Outside the Box: The 10 things holding you back from financial independence

This post was originally published on this site

You didn’t procreate mindfully

On a trip a few years ago to Louisville, Kentucky we happened upon a guilty pleasure we hadn’t entertained in years — a White Castle restaurant. So we quickly veered off the road, entered the forlorn eatery and ordered an embarrassing amount of belly bombs.

And while we waited for our greasy little square burgers to be prepared, we started conversing with the cashier, a lovely young lady. And the more we talked, the more I got depressed. It turns out our lovely cashier had two kids, no husband, and no credential beyond a high school diploma. She wasn’t 20 yet and she managed to saddle herself with a financial handicap (unwed motherhood) that in all likelihood will doom her to a life of want and struggle.

Achieving financial independence is hard enough without kids. If you want to achieve financial independence at a relatively early age, and do so with some mini-yous in tow, you better do some serious thinking and planning.

Raising kids properly is a very time-consuming and wallet-draining proposition. This doesn’t mean procreating and financial independence are mutually exclusive. It just means you can’t procreate willy-nilly. If you start having kids before you have savings, worthwhile skills, social capital, and income redundancy, you will be working — at the very least — until your full Social Security retirement age.
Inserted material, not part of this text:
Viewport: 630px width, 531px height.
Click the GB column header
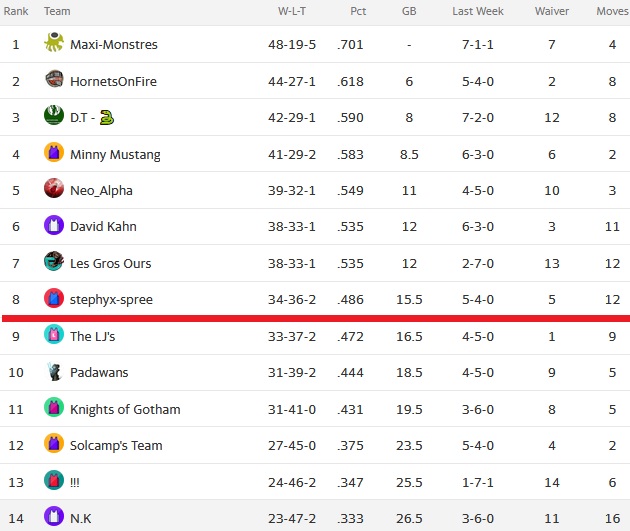[x=409, y=11]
Read: How to raise frugal kids as you save for early retirement and Growing up with FIRE: These adults on the path to early retirement share lessons from their frugal parents

You have destructive vices

There’s a difference between watching a lot of television and smoking a lot of crystal meth. The former is bad in a spiritual sense. Do you really want to look back on your life and realize that you spent the bulk of your free time sitting in front of a glowing rectangle, doing nothing? The latter, however, is really bad in a financial sense. It’s hard to be a financial dynamo when you fry your brain and lose your ability to function.
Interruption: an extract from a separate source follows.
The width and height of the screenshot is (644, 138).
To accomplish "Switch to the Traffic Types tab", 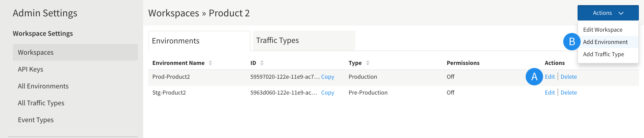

Every man and woman must have a vice. So choose your vice carefully. Choose a vice that’s financially benign (i.e., blogging, knitting, playing Scrabble, etc.). Don’t choose a vice that will bleed your bank account, jeopardize your health and erode your dependability as a worker (i.e., smoking cigarettes, betting on the horses, spending hours ensconced in a bar stool, snorting cocaine, etc.).

Read: This couple went from saving almost nothing to 70% of their income — here’s how they changed their mindset

You have no interest in mastering your job

Up until my mid-30s, my career was floundering. And the biggest reason for this was my attitude. I had a very elevated opinion of myself, and I thought I was too good for picking up dead animals, shoveling asphalt and cutting grass. (Not a good opinion to have when you work for a highway department and your job is to pick up dead animals, shovel asphalt and cut grass).

Now don’t ask me why, but it suddenly hit me that it may behoove me to show some pride. I may not ever find success, I reasoned, but at least I would be worthy of it. So I dedicated myself to becoming the best damn dead-animal picker-upper, asphalt shoveler, and grass cutter around.

And then a funny thing happened. People noticed. I started getting compliments from taxpayers and upper management alike. And then opportunity followed. I told a supervisor I had database skills and he gave me a shot at improving his operation. And I improved his operation. Soon other supervisors sought my help. And then the commissioner put me on his staff.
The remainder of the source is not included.